YOUR OBJECTIVE> Your copy should hold exactly the lines from the one containing "Task: Go back using the return arrow icon" through the last line of the entries, and no pictures.

[Data records]
★ ★ ★
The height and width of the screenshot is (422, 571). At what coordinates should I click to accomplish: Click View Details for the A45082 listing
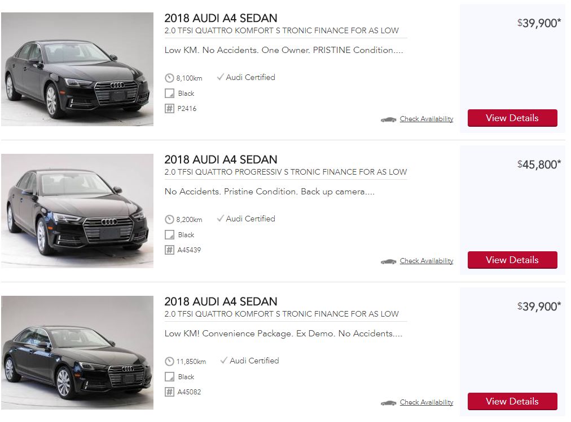tap(512, 401)
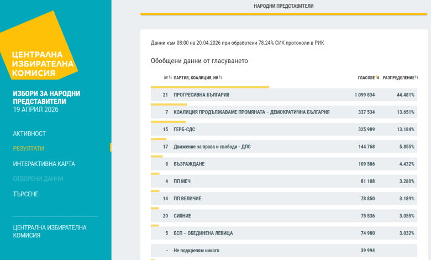Click sort arrows beside ГЛАСОВЕ header
431x260 pixels.
coord(377,77)
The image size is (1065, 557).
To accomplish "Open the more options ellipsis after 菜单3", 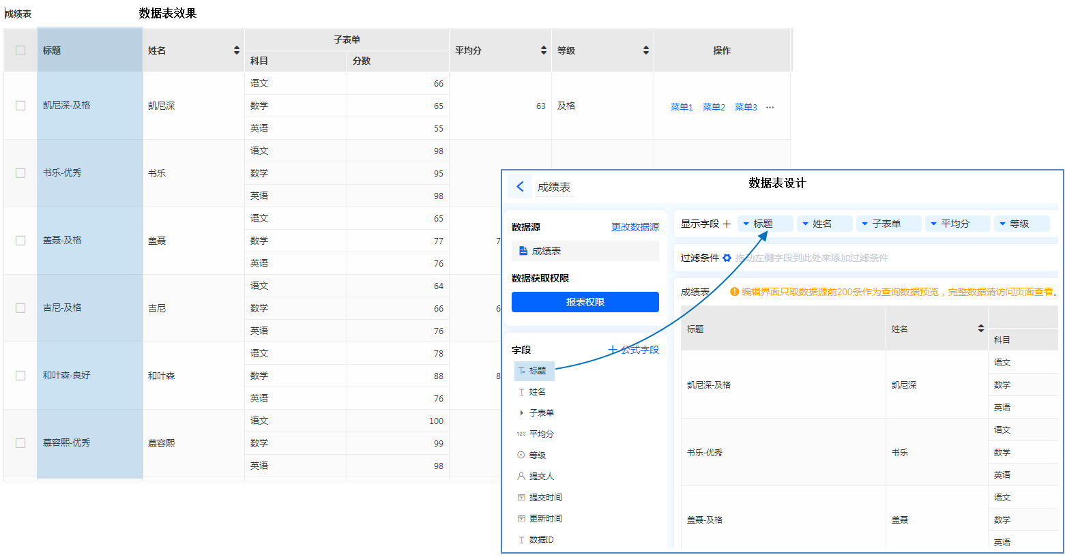I will (770, 107).
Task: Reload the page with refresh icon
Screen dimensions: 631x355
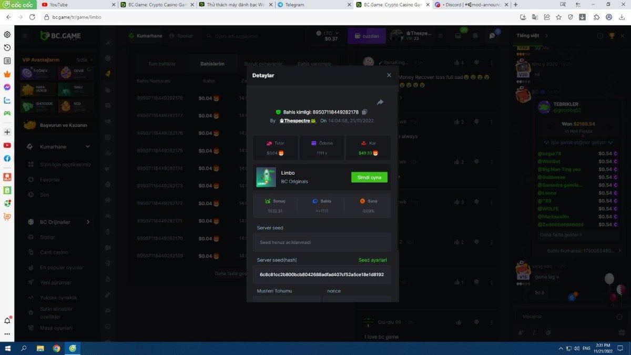Action: tap(32, 17)
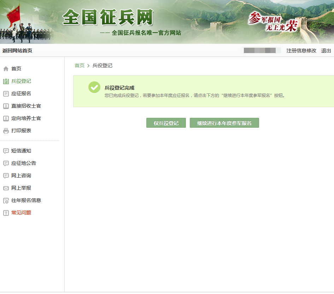Log out using the 退出 link
Screen dimensions: 334x294
(x=326, y=51)
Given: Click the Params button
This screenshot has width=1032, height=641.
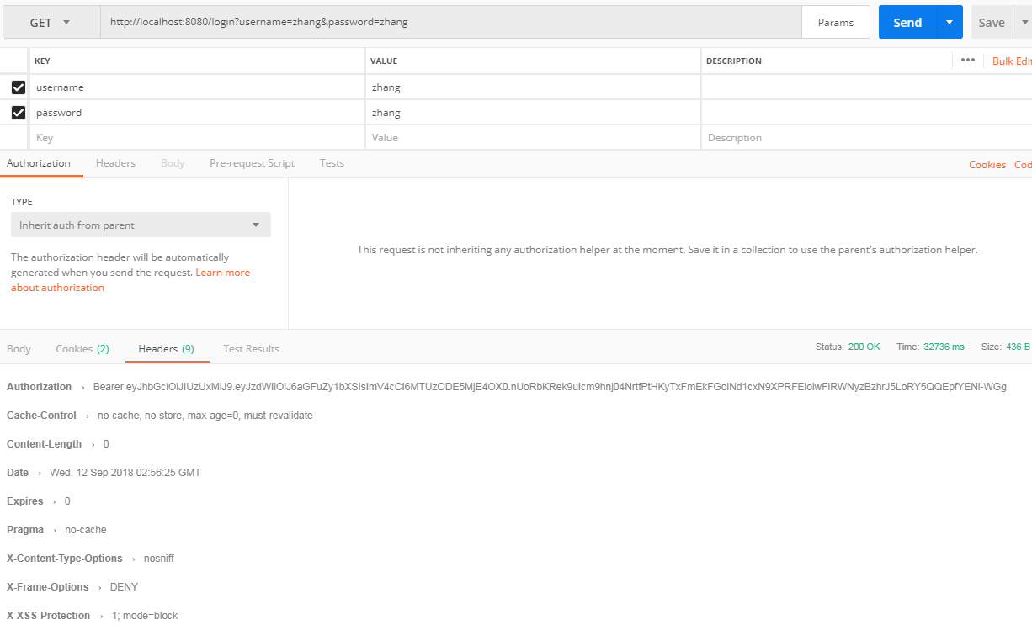Looking at the screenshot, I should coord(835,23).
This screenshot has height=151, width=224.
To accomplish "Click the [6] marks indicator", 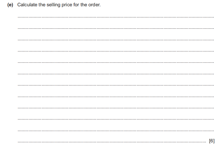I will click(212, 141).
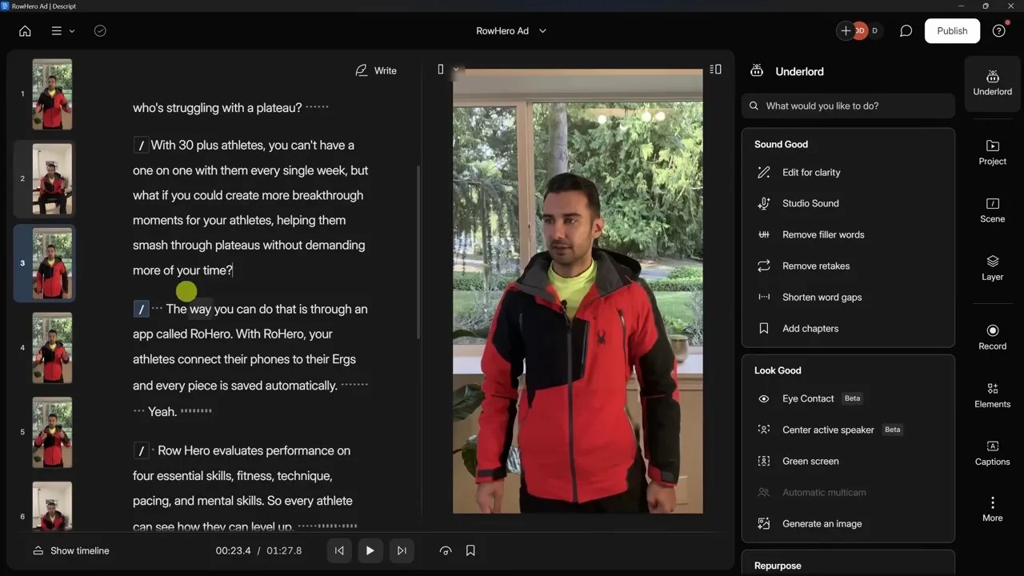The height and width of the screenshot is (576, 1024).
Task: Open the hamburger menu dropdown
Action: pyautogui.click(x=62, y=30)
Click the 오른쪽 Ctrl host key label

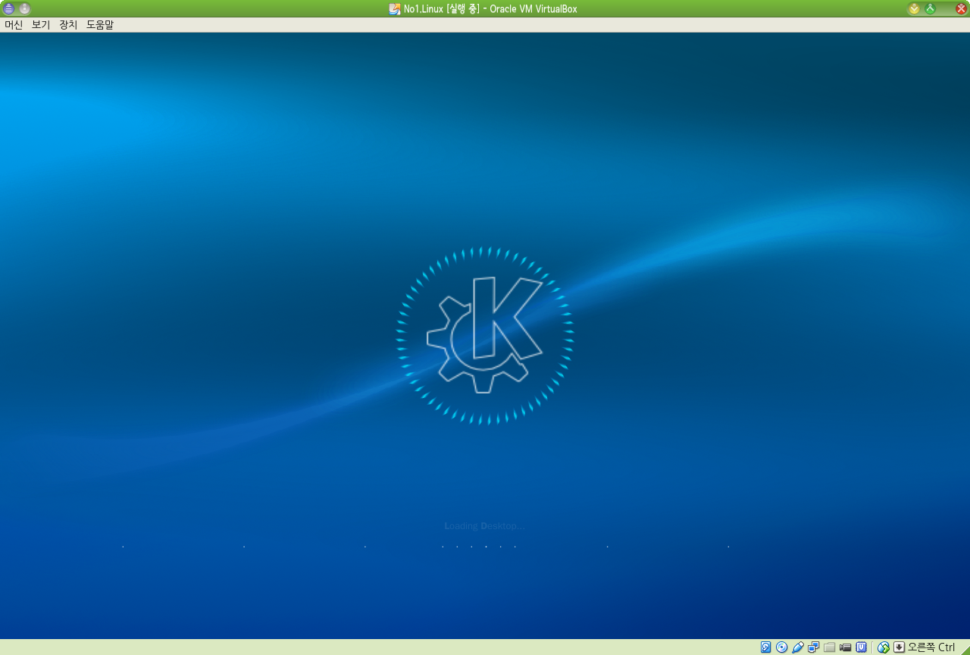click(931, 647)
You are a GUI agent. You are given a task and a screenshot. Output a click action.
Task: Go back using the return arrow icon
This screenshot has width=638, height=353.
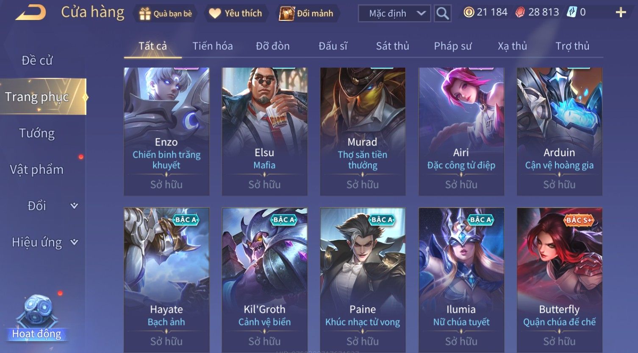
★ ★ ★
OUTPUT BELOW>
Task: Go back using the return arrow icon
This screenshot has width=638, height=353.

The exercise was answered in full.